■ Entries provided:
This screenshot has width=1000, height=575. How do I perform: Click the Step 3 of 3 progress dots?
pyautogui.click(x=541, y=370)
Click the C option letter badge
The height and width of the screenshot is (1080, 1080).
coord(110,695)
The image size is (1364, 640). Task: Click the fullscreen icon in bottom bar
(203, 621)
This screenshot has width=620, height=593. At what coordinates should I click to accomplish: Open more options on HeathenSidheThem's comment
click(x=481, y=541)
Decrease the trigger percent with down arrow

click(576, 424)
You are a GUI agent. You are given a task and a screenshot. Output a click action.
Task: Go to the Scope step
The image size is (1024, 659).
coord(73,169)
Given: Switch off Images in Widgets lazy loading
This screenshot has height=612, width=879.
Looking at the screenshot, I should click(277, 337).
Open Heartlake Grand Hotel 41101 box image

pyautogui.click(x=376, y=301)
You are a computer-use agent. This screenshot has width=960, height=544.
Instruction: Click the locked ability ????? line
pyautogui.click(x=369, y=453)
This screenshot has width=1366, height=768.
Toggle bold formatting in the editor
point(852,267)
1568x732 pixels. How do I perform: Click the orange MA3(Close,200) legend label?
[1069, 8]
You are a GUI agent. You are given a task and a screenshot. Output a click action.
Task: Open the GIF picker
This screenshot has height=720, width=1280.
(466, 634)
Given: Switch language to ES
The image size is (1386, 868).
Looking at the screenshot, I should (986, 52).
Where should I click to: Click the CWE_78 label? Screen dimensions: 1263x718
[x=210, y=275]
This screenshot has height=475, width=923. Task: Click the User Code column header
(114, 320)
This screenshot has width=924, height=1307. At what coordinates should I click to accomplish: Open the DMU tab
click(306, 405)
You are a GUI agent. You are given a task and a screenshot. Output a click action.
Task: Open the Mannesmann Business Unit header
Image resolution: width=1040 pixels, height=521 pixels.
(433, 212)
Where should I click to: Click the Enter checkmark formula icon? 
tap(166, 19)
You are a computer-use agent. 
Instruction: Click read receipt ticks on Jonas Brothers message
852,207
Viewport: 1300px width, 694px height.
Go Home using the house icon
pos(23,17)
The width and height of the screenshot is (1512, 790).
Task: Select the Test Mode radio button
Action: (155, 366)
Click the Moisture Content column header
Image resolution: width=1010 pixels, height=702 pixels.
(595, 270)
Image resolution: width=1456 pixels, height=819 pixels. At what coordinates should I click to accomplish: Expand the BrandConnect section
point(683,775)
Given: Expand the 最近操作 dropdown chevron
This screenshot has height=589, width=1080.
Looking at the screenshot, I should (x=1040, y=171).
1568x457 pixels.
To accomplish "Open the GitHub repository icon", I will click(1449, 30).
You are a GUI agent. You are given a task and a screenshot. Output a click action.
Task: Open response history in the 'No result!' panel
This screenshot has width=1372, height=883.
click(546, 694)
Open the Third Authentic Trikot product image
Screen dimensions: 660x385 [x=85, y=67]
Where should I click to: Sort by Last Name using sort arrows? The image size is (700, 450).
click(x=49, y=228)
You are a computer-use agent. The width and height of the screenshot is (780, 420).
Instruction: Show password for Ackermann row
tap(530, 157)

■ Description of the task: Pull out every line holding "computer" from the records above, and copy it.

■ Answer for this exercise:
You are a computer-use agent. This screenshot has width=960, height=544.
You are a computer-use agent. 
You are a computer-use agent. The width and height of the screenshot is (780, 420).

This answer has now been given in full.